Think of it this way, you're not charging for scrap, you're charging for insurance that you'll be able to do the project. This is neither unethical nor abnormal. Every profession that I'm aware of that bills on time and materials uses some sort of "fudge" factor, typicall 10% to 15%, but some as high as 50%. The objective is to provide the product with the most quality and the least interruptions possible. If over the course of time you accumulate sufficient lumber to build another project, then that's a good thing. It's part of your profit. It's wise to consider the ethics, but as has been said before, your expenses for any job should be minimal, because the more of your money you put in, the less profit you make and eventually, you'll be paying people to work. (Okay that may be extreme)


----------



## dlcarver (Mar 9, 2008)

I only charge for what I use. Even at that there is always scrap of smaller pieces that I can use for a smaller project. Probably 75% of my carvings came about because of scrap from other jobs. I design certain items just to use my scrap. Technically the first customer pays for #2 and#3…. these are hidden expenses…. that makes your little pieces more saleable. That's just part of the game so to speak…. you must make sure that you come out on top.

DAVE


----------



## teenagewoodworker (Jan 31, 2008)

thanks for all the help everyone. i know my first example may have been a little extreme but thats mostly because if one side of the picture frame takes 24" of the piece thats two linear feet or one board foot of the 1×6 that i used. so in the account that i mess up one side i need to have enough linear feet to make another piece. thanks for all the help though i never expected to get his much of a response from everyone.


----------



## Loren (May 30, 2008)

Figure on 35-50% waste on furniture projects and charge
your clients accordingly. You'll have scrap left over you can 
use on personal projects.

Underestimating the cost of materials can eat you alive.

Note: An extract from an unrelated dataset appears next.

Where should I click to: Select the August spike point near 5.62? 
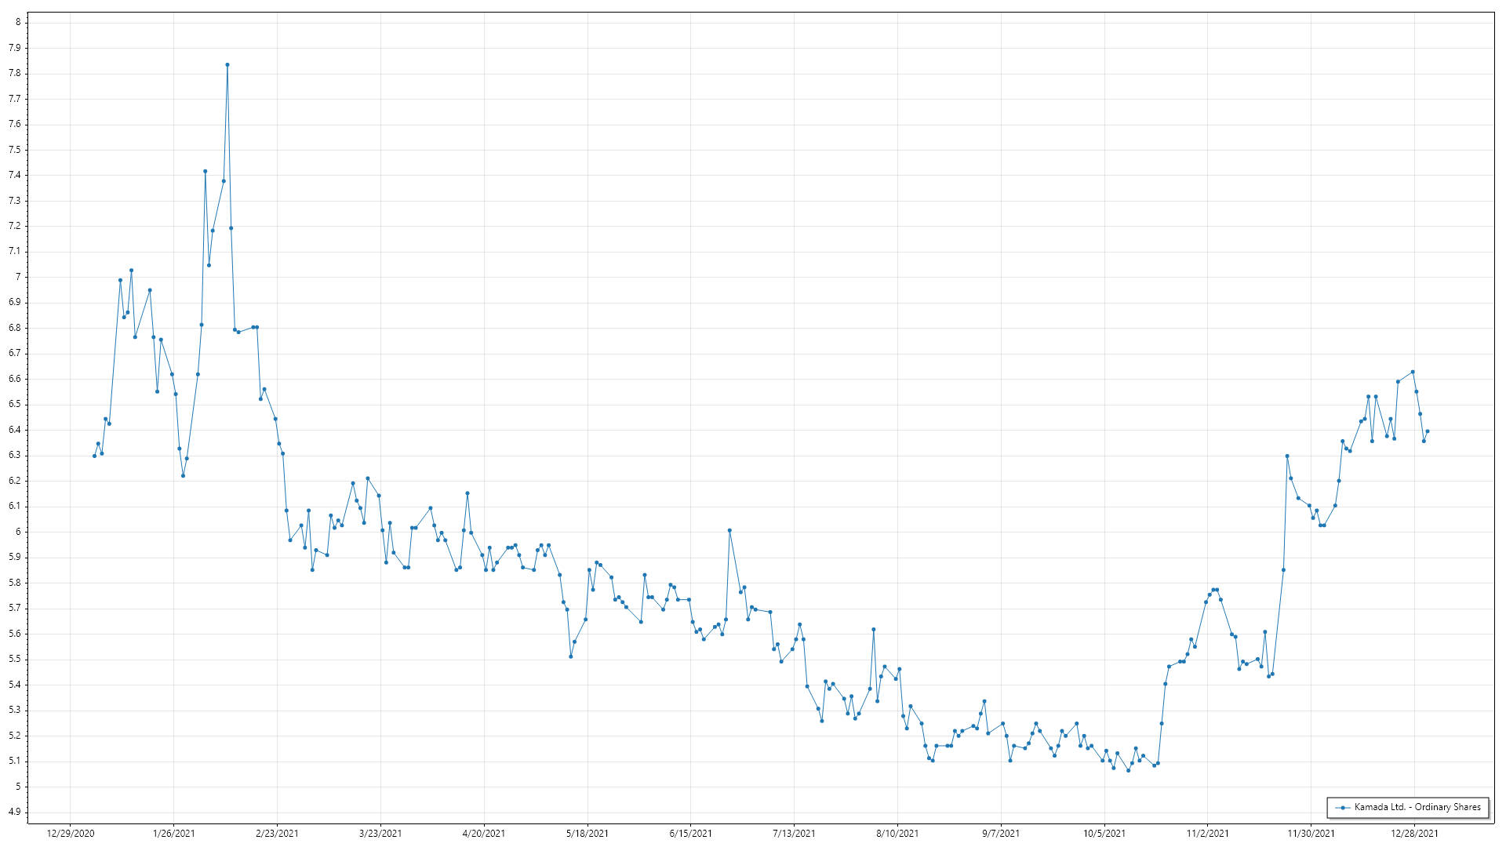click(874, 629)
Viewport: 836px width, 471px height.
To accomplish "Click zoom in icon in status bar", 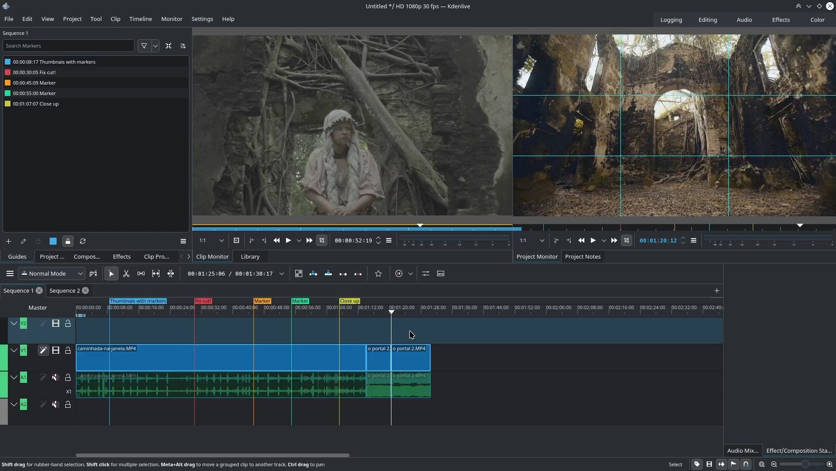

Once I was hired to build 8 mahogany doors. Big ones.

I priced the Mahogany at a wholesale dealer I buy from, in
the rough… problem was that when the check came in I
called them up and they didn't have any. 2 Months later
they still didn't have it. I had to pay through the nose to
get the wood from another dealer who had it in stock.

I probably lost $1000 out of my pocket just on that lumber
buying experience.

If your prospective clients cannot say "Yes" to what you need
to get to pay your costs, pay your salary, pay to upgrade your
tools and build your skills - then offer to give those prospects
less for less money.

Sometimes people will not pay you. I have had this happen with
"contractors" and interior designers. Never had the problem working
directly with clients.

Always keep your marketing running, even if you are booked up.
That way you get to choose the most profitable jobs and the ones
that will let you grow.

There are three factors: price, quality and speed of delivery. Clients
can control 2 of them only. You always control the third. Never
forget that.


----------



## teenagewoodworker (Jan 31, 2008)

thanks for the advice loren. i am posting the actual commission in a couple of days and i think that i hit the third. they're beautiful, nice tight joints beautiful finish and feels like silk. thanks for the help.


----------



## barlow (Feb 28, 2008)

If you are going to be selling your work, you need to act if you are an actual full fledged business. You charge your customer for the full price of the lumber, if it takes less stock, save it use it on another project and charge full price as you would if you had to buy lumber for that one, and add the extra cash on to the bottom line. For example, my mill makes alot of millwork, say we are doing a major condominium project in oak that will take 10,000 lineal ft. of baseboard and 18,000 lineal ft. of casing, i will bring in a truckload of oak, say 10,000 bd ft. I bring in Appalachian Oak, and the grade is beautiful, we get an amazing yield out of it and it takes 8,500 bd ft, we now have 1,500 bd ft of paid for FAS oak in stock. A few weeks later a couple comes in and wants to do there whole house in oak, it will take 1,000 bd. ft, now you just dont give them the wood because it is paid for and charge them for the labor, you still charge full price, more profit in the pocket.


----------



## teenagewoodworker (Jan 31, 2008)

thanks for the advice barlow


----------



## jcash3 (Dec 15, 2007)

I always go with a minimum of 25% over what i think i'm going to need. Usually, because of different size boards it actually comes in some where closer to 30%. It's always better to have too much. Plus you use some of the scraps to test your finish or even some cuts. 
Depending on the scale of the project I will also get a percentage up front. A minimum of 15% for a small project, or as high as 50% for larger ones. This is usually just to cover materials, bc, you don't want to get stuck with a bunch of lumber you don't normally keep on hand if the customer changes his or her mind. If they know they have to pay up front, then they are less likely to back out or they back out before you out anything.
Don't be afraid to stick to your price and explain why you do things. Woodworking is different from alot of trades or professions. Depending on the project, you can have a lot of overhead in just one project. I have explained to customers why I charge the way i do, how sometimes i'll build part of a piece from scrap or secondary woods to get the proportions and joinery right before actually building the piece. And also the amount of time that goes into design, building, and finishiing.


----------